PROVIDED DATA:
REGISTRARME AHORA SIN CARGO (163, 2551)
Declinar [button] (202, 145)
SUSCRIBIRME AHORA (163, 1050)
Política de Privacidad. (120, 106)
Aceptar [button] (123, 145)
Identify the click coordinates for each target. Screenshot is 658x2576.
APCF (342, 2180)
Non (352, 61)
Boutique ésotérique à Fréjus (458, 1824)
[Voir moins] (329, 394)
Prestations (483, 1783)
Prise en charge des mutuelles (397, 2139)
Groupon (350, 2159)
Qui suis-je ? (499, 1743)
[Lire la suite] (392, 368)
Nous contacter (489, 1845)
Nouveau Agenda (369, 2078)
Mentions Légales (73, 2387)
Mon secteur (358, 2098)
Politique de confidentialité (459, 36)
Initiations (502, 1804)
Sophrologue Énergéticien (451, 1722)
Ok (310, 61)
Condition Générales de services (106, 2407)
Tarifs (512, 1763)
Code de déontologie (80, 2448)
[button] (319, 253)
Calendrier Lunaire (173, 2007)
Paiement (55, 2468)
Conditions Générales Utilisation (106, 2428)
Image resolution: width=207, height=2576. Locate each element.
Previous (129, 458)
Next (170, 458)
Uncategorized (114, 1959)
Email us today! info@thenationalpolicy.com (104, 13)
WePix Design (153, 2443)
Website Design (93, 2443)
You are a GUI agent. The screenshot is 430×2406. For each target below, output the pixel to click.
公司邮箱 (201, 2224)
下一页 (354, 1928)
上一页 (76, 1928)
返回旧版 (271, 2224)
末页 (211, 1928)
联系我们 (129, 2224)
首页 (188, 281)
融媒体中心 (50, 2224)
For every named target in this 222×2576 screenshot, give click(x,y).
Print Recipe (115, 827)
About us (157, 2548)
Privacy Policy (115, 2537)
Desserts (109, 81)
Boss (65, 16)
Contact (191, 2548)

YOUR ASSIGNMENT:
Retype all the data, changing nothing.

SOLUTION TO THE EXERCISE:
REGISTRARME AHORA SIN CARGO (163, 2551)
Declinar [button] (202, 145)
SUSCRIBIRME AHORA (163, 1050)
Política de Privacidad. (120, 106)
Aceptar [button] (123, 145)
Identify the click coordinates for each target. Screenshot is 658x2576.
APCF (342, 2180)
Non (352, 61)
Boutique ésotérique à Fréjus (458, 1824)
[Voir moins] (329, 394)
Prestations (483, 1783)
Prise en charge des mutuelles (397, 2139)
Groupon (350, 2159)
Qui suis-je ? (499, 1743)
[Lire la suite] (392, 368)
Nous contacter (489, 1845)
Nouveau Agenda (369, 2078)
Mentions Légales (73, 2387)
Mon secteur (358, 2098)
Politique de confidentialité (459, 36)
Initiations (502, 1804)
Sophrologue Énergéticien (451, 1722)
Ok (310, 61)
Condition Générales de services (106, 2407)
Tarifs (512, 1763)
Code de déontologie (80, 2448)
[button] (319, 253)
Calendrier Lunaire (173, 2007)
Paiement (55, 2468)
Conditions Générales Utilisation (106, 2428)
Image resolution: width=207, height=2576. Locate each element.
Previous (129, 458)
Next (170, 458)
Uncategorized (114, 1959)
Email us today! info@thenationalpolicy.com (104, 13)
WePix Design (153, 2443)
Website Design (93, 2443)
You are a GUI agent. The screenshot is 430×2406. For each target below, output the pixel to click.
公司邮箱 (201, 2224)
下一页 (354, 1928)
上一页 (76, 1928)
返回旧版 (271, 2224)
末页 (211, 1928)
联系我们 (129, 2224)
首页 (188, 281)
融媒体中心 (50, 2224)
For every named target in this 222×2576 screenshot, give click(x,y).
Print Recipe (115, 827)
About us (157, 2548)
Privacy Policy (115, 2537)
Desserts (109, 81)
Boss (65, 16)
Contact (191, 2548)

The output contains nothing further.